The allegations have drawn unusually pointed and public comments from foreign governments, including the US ambassador.

Musa Ecweru, junior minister for relief and disaster preparedness, told Reuters the suspended officials included Apollo Kazungu, a commissioner in the office of the prime minister who has been in charge of refugees.
“Our zero tolerance to corruption is not a slogan, we have asked the PS (permanent secretary) to get those suspected to step aside,” Ecweru said.

Uganda has started an investigation into allegations officials defrauded donors by inflating refugee numbers and diverting food aid.

The country hosts slightly more than a million refugees from its northern neighbour, South Sudan, where a raging civil war left tens of thousands dead with economic ruin and mass displacement.

South Sudan plunged into conflict in 2013 after political rivalry between President Salva Kiir and his then-deputy Riek Machar exploded into a military confrontation.

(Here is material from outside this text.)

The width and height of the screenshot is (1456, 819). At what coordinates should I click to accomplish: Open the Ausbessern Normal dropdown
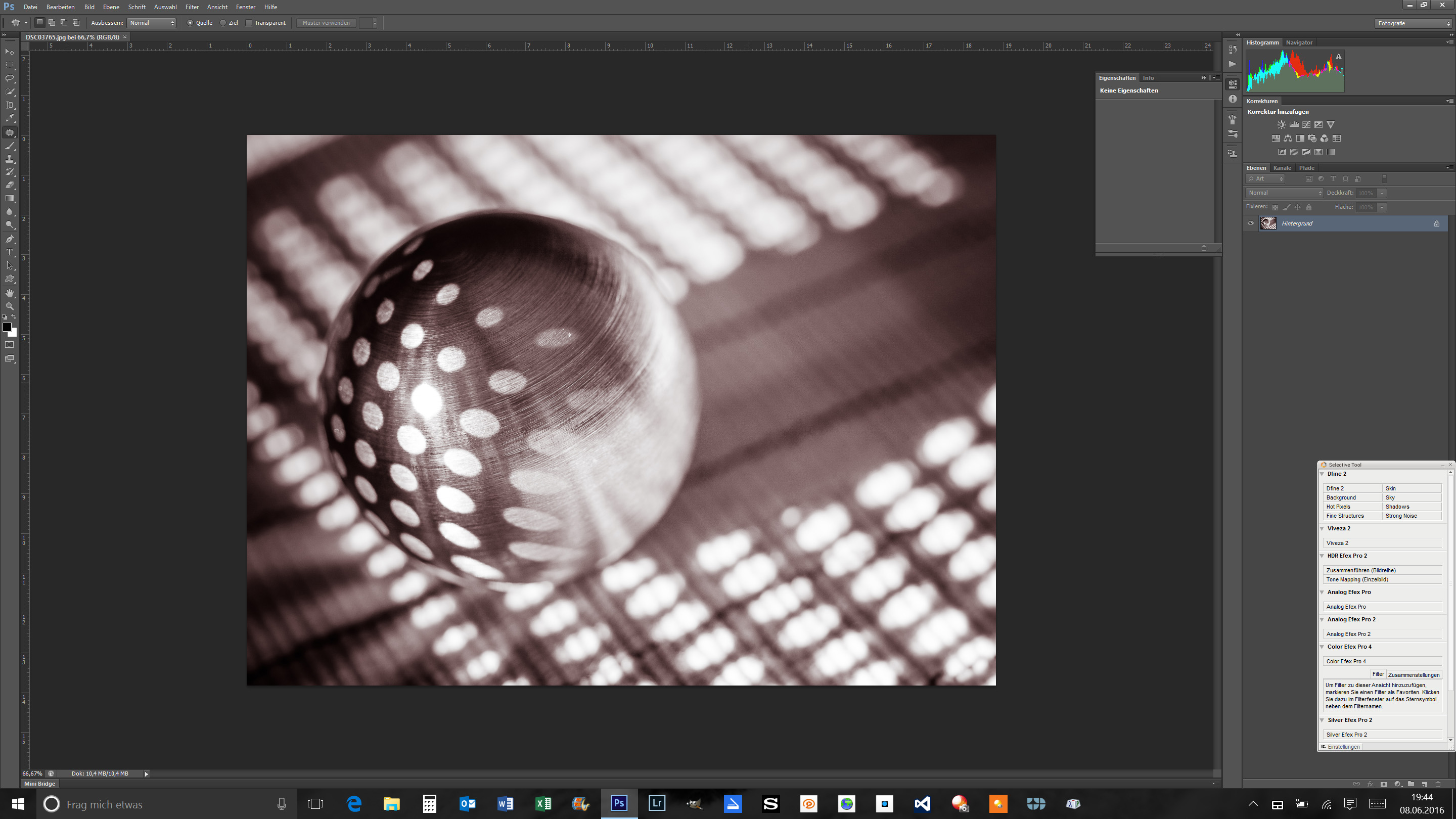coord(152,23)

About 400,000 additional refugees entered Uganda from Burundi, where political violence killed hundreds and from a deadly conflict in eastern Democratic Republic of Congo.

As the South Sudan conflict escalated, Uganda was widely praised for opening its doors without any restrictions and received substantial inflows of aid as donors responded to desperate appeals for help.

Allegations of possible theft of these funds have unsettled donors. Both the European Union and United States called for urgent investigations to establish what went wrong.

The EU wants its own anti-fraud office to conduct a separate investigation.

US ambassador Deborah R. Malac said Uganda needed to conduct investigations urgently, ensure the restitution of any lost funds and prosecute anyone found to be involved in fraud. Failure to act would make it hard for governments to trust Uganda as a partner, she said.
“We cannot stress enough the fierce urgency for swift and definitive action,” she said at a meeting between donors and Ugandan officials.
“Anything less would breach the trust bestowed on Uganda by the international community,” she said.



The United States alone, she said, contributed over $500 million to the UN’s refugee agency (UNHCR) and the World Food Programme (WFP) over the past two years.